::: Data to examine

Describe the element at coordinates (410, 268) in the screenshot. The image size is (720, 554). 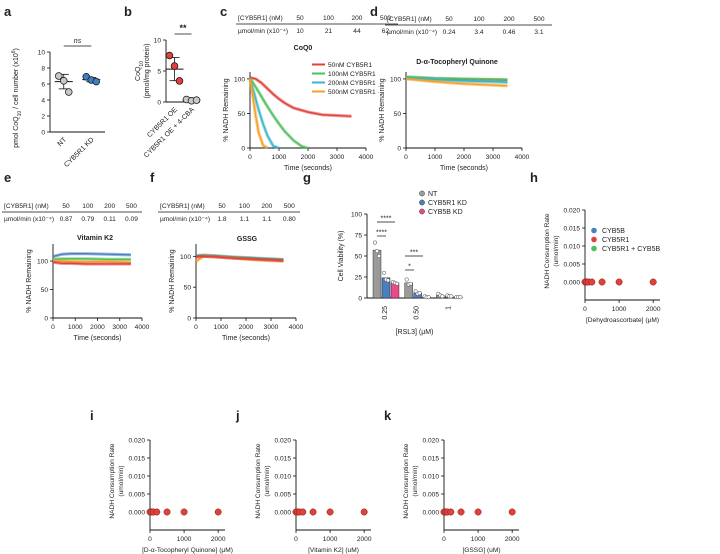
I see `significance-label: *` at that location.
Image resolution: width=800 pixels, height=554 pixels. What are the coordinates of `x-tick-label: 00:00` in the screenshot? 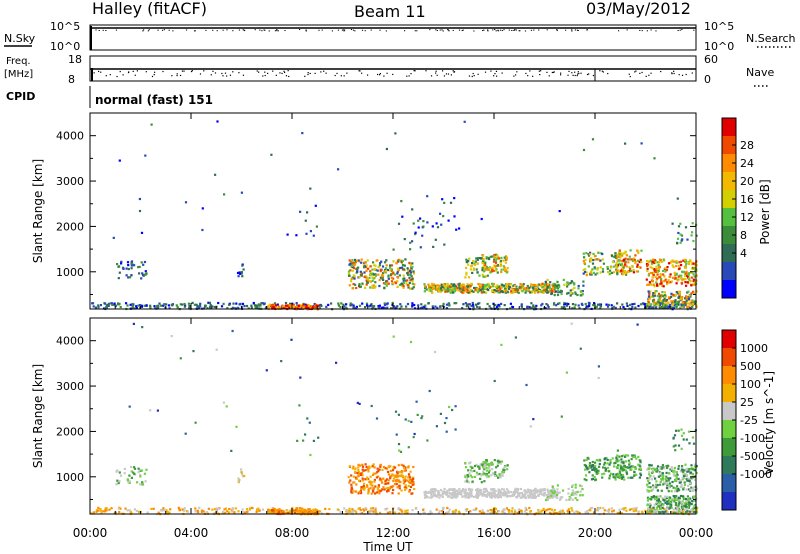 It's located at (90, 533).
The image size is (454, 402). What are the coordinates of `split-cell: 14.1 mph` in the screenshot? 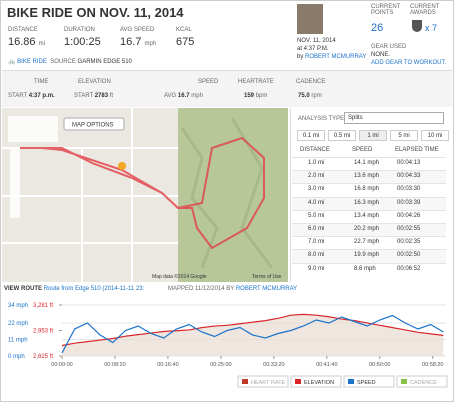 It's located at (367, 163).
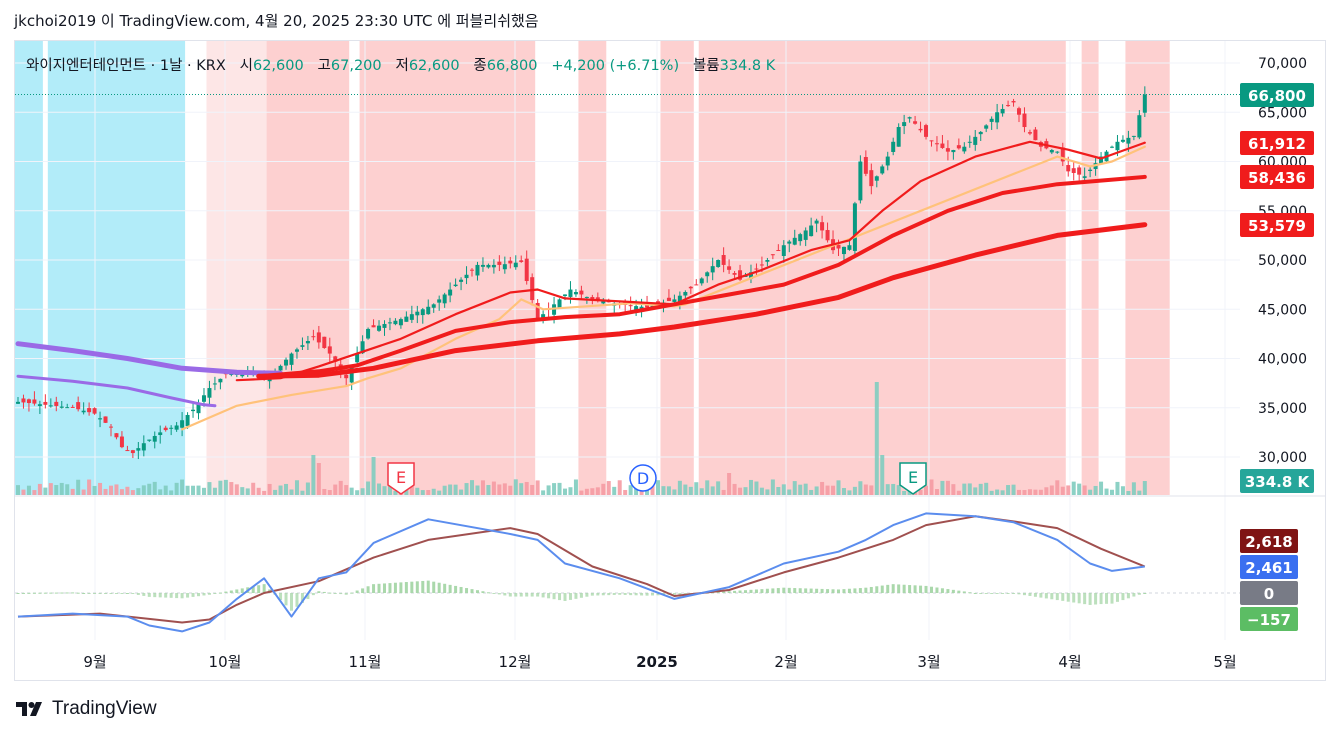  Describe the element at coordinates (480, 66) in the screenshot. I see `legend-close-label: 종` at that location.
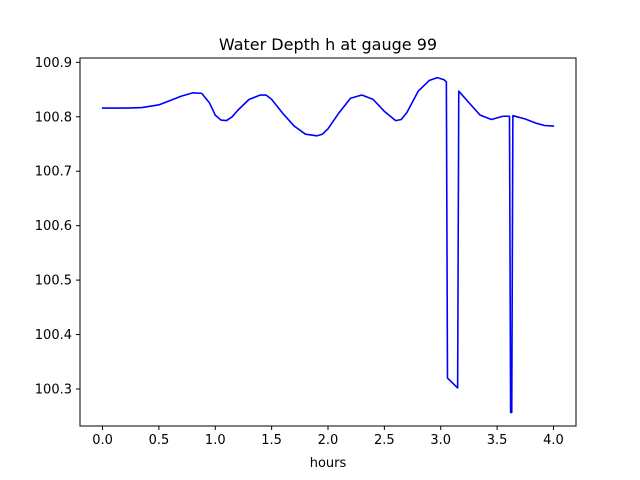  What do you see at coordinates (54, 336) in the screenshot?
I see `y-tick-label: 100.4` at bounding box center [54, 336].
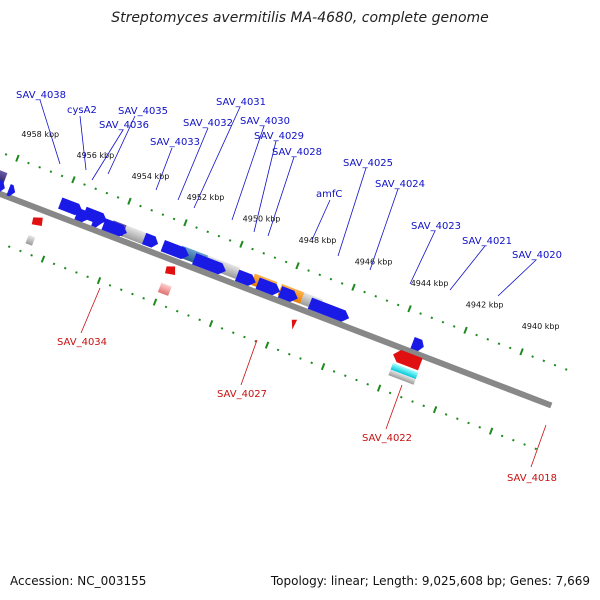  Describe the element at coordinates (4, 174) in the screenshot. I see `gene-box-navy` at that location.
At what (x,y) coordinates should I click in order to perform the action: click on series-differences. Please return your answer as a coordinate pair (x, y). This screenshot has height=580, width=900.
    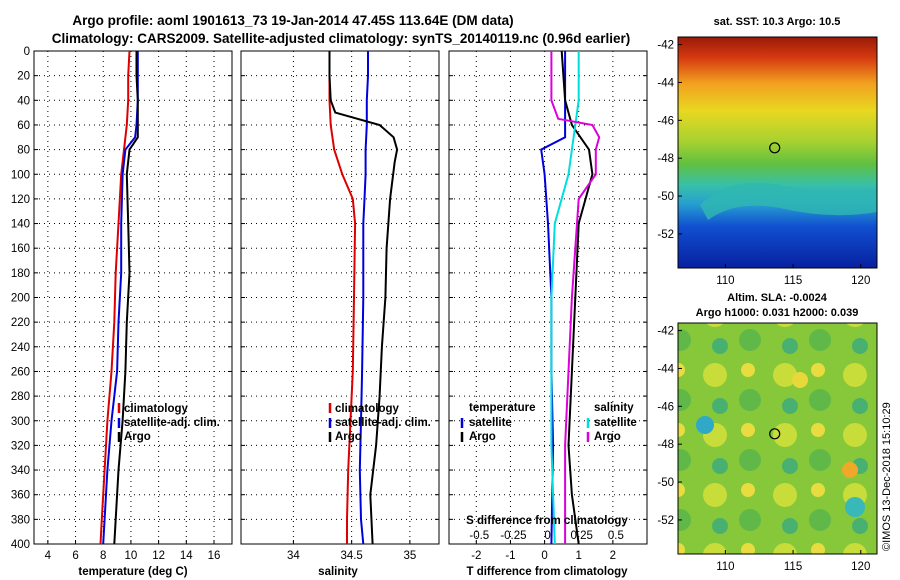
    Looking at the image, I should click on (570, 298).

::::::

» **Problem statement**
Please copy everything from the line containing "At what (x,y)" down to the end of the entries, replacing "screenshot" with "capture" and keeping all else the same. Leave the pictures out.

» **Output for this task**
At what (x,y) coordinates should I click in order to perform the action: click on series-differences. Please return your answer as a coordinate pair (x, y). This capture has height=580, width=900.
    Looking at the image, I should click on (570, 298).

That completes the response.